Exercise data Start Marker
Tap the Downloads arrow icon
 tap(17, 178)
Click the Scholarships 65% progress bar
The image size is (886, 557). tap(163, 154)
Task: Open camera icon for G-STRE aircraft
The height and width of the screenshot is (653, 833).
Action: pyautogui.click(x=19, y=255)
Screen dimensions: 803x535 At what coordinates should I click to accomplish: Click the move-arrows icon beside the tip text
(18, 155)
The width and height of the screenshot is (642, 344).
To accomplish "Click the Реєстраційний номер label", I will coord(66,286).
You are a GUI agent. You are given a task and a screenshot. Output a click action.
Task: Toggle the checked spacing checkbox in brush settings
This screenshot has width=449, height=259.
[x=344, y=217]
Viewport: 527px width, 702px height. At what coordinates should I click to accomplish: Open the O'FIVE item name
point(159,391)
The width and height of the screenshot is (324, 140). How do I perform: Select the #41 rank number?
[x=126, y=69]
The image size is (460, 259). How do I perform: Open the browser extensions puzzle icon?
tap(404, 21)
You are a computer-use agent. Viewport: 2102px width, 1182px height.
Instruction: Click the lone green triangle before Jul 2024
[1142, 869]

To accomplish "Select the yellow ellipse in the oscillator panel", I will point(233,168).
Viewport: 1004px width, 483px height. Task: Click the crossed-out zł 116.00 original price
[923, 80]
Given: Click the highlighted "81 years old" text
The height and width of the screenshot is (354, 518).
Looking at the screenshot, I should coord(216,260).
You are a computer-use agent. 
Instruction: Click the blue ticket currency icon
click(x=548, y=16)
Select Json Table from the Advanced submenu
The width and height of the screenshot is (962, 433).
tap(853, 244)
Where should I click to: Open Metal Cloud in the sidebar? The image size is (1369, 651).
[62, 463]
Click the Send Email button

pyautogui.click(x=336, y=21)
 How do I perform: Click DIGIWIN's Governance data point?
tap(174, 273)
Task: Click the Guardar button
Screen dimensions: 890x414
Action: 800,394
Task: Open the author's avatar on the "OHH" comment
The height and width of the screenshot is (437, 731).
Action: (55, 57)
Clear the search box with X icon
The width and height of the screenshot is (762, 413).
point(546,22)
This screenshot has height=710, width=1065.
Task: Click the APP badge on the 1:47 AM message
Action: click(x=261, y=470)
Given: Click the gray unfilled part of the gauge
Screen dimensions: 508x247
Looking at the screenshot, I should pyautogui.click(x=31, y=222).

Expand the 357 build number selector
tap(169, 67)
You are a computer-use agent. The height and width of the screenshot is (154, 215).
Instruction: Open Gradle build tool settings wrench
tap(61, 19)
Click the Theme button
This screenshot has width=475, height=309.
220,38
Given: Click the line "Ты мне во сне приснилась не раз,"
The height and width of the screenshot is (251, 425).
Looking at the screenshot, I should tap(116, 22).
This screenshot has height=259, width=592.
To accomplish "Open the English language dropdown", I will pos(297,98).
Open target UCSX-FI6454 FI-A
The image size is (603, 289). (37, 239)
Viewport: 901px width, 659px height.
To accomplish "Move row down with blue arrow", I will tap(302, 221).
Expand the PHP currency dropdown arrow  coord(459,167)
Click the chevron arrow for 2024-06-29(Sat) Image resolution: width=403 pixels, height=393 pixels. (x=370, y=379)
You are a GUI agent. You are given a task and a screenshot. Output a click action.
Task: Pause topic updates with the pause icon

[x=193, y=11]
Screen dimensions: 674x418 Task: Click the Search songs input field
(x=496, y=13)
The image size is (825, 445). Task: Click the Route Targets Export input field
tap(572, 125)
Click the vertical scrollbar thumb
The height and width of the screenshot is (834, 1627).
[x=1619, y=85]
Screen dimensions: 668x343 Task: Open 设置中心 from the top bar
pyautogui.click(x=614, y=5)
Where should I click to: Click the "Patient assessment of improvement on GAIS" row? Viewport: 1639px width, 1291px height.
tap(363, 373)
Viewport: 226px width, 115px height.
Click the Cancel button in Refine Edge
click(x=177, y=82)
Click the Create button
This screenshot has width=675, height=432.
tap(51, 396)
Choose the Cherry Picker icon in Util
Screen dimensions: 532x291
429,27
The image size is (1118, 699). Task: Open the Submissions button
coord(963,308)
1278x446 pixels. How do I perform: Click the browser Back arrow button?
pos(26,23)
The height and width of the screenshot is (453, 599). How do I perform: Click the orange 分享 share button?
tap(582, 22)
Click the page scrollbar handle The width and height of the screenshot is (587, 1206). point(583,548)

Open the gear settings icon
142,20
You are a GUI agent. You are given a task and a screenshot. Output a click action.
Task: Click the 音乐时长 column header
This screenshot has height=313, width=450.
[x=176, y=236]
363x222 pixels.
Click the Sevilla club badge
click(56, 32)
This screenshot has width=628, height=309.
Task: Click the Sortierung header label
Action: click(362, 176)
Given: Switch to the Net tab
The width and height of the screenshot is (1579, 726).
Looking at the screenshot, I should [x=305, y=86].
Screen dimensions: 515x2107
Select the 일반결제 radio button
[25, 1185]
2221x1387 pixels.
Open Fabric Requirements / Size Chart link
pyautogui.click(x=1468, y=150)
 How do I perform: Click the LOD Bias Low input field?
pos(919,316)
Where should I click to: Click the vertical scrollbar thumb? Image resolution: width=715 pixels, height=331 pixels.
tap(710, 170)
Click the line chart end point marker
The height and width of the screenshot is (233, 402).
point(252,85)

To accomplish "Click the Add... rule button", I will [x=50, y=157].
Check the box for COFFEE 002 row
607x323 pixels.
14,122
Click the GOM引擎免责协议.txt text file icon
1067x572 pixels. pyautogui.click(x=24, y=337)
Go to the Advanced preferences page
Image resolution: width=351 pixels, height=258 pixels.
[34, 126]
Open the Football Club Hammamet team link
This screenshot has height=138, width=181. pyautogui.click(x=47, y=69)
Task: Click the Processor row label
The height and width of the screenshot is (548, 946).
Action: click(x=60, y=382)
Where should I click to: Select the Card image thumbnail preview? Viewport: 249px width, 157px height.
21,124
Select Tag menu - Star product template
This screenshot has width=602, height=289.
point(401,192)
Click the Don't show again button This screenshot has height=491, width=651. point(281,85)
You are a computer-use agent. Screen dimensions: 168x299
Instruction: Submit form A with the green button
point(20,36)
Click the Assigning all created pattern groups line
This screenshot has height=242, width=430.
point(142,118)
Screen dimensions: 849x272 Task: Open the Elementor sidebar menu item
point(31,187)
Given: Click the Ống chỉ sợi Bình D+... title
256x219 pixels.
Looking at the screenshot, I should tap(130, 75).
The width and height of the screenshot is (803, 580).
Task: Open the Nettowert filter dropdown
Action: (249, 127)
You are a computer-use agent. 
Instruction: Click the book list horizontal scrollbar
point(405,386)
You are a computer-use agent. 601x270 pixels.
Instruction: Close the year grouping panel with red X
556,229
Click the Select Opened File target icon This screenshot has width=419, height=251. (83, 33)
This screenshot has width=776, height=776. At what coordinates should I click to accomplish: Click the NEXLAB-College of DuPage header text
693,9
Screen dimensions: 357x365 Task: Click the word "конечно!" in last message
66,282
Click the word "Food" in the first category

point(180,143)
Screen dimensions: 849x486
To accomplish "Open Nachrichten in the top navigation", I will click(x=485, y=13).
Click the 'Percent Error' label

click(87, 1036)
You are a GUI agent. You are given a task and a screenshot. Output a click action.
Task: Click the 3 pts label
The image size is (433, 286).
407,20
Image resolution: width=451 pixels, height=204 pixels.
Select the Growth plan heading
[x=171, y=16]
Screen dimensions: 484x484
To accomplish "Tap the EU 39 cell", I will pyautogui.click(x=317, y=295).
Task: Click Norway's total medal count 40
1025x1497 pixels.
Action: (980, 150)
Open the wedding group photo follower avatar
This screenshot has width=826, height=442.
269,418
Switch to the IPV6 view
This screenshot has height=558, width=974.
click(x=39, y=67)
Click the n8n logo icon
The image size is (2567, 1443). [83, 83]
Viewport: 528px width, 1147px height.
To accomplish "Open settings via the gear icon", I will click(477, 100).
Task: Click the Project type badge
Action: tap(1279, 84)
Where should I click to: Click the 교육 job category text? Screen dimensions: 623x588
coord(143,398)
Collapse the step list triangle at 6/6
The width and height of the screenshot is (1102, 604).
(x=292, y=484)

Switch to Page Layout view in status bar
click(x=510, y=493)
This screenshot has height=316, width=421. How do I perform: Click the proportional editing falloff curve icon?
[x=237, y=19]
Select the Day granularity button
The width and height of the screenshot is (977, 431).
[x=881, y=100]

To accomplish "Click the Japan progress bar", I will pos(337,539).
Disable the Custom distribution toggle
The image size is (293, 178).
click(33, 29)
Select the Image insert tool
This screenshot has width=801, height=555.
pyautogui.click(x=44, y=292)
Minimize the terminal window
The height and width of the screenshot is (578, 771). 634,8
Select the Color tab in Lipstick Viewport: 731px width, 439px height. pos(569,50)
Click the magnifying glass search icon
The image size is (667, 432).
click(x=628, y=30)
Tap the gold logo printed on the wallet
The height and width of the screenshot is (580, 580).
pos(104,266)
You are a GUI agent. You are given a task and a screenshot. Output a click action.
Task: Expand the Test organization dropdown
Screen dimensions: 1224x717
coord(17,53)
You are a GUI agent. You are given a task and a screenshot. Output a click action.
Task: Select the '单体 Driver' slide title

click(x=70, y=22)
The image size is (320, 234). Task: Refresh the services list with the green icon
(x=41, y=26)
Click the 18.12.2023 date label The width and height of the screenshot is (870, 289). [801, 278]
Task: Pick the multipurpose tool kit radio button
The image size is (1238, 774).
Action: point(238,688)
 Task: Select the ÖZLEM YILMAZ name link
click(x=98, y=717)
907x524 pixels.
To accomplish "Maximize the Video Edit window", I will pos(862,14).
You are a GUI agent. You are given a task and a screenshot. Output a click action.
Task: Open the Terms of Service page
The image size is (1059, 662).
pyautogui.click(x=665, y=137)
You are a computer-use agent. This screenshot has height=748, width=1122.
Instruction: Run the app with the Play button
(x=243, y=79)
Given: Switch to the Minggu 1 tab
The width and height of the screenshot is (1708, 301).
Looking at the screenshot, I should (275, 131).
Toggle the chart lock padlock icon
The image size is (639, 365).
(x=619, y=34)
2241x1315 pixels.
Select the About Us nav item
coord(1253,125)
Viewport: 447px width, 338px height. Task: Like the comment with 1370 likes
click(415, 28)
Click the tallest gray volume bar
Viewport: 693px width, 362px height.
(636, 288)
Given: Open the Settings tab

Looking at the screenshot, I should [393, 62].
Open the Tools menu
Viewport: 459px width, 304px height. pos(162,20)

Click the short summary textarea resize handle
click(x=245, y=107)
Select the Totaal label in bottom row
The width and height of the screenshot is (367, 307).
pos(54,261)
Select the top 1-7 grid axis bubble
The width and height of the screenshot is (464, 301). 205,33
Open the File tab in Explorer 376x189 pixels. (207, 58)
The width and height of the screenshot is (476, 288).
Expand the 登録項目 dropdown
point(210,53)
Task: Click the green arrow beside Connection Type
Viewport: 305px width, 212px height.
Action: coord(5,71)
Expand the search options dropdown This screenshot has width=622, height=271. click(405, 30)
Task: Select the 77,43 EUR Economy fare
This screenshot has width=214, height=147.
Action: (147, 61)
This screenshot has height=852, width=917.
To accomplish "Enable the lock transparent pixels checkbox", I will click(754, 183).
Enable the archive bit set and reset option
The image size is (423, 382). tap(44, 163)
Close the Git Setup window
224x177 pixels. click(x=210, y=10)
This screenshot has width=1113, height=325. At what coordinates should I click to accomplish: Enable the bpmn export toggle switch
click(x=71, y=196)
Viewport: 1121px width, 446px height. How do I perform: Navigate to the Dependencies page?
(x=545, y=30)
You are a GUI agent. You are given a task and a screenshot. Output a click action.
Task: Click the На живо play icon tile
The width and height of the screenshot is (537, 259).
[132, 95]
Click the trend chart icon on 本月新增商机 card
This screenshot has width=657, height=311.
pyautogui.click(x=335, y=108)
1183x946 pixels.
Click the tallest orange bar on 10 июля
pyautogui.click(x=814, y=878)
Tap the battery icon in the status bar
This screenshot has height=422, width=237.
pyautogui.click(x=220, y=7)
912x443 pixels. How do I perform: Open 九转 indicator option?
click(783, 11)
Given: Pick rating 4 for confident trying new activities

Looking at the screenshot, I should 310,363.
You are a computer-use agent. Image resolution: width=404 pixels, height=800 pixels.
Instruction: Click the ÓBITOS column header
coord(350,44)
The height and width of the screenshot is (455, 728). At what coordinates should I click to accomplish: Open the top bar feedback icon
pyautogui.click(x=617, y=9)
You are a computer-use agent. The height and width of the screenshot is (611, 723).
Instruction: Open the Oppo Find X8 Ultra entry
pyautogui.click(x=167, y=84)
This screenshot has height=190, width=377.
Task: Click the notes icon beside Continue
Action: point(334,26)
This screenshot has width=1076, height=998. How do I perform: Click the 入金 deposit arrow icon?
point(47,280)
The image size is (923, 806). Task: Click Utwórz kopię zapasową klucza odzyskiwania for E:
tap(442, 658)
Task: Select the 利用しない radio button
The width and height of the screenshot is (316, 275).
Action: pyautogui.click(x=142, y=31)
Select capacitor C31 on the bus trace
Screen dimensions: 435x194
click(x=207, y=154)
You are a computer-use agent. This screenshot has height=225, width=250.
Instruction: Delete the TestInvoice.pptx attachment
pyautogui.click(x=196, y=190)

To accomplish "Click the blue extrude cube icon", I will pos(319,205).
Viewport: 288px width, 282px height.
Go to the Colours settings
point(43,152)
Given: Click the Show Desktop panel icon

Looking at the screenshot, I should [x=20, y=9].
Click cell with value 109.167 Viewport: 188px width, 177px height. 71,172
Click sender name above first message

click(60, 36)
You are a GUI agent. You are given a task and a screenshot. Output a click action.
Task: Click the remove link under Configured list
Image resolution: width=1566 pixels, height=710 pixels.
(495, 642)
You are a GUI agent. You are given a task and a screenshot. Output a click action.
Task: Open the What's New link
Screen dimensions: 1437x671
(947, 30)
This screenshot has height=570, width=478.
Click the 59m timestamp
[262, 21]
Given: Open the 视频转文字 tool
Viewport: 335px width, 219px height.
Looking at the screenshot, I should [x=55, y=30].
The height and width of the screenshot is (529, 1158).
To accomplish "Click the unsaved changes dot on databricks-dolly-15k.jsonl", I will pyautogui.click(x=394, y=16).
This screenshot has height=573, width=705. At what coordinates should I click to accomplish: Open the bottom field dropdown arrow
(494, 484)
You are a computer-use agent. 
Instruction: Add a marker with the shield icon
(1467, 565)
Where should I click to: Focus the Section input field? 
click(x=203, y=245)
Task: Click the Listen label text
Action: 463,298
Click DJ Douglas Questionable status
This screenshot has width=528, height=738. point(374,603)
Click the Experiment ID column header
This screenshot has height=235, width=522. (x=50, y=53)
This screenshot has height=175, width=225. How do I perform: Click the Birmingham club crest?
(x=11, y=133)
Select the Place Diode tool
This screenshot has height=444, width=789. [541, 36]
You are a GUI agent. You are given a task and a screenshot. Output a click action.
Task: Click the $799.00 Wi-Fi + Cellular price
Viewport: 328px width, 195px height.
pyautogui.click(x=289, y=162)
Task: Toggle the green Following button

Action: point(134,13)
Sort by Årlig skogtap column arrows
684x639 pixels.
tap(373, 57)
Exercise data End Marker
Your assignment. Start at the first line of the data above. Stop after the line containing "Given: Click the highlighted", reproducing each line exactly and adding nothing.

Exercise output.
Tap the Downloads arrow icon
 tap(17, 178)
Click the Scholarships 65% progress bar
The image size is (886, 557). tap(163, 154)
Task: Open camera icon for G-STRE aircraft
The height and width of the screenshot is (653, 833).
Action: pyautogui.click(x=19, y=255)
Screen dimensions: 803x535 At what coordinates should I click to accomplish: Click the move-arrows icon beside the tip text
(18, 155)
The width and height of the screenshot is (642, 344).
To accomplish "Click the Реєстраційний номер label", I will coord(66,286).
You are a GUI agent. You are given a task and a screenshot. Output a click action.
Task: Toggle the checked spacing checkbox in brush settings
This screenshot has width=449, height=259.
[x=344, y=217]
Viewport: 527px width, 702px height. At what coordinates should I click to accomplish: Open the O'FIVE item name
point(159,391)
The width and height of the screenshot is (324, 140). How do I perform: Select the #41 rank number?
[x=126, y=69]
The image size is (460, 259). How do I perform: Open the browser extensions puzzle icon?
tap(404, 21)
You are a computer-use agent. Viewport: 2102px width, 1182px height.
Instruction: Click the lone green triangle before Jul 2024
[1142, 869]

To accomplish "Select the yellow ellipse in the oscillator panel", I will point(233,168).
Viewport: 1004px width, 483px height. Task: Click the crossed-out zł 116.00 original price
[923, 80]
Given: Click the highlighted "81 years old" text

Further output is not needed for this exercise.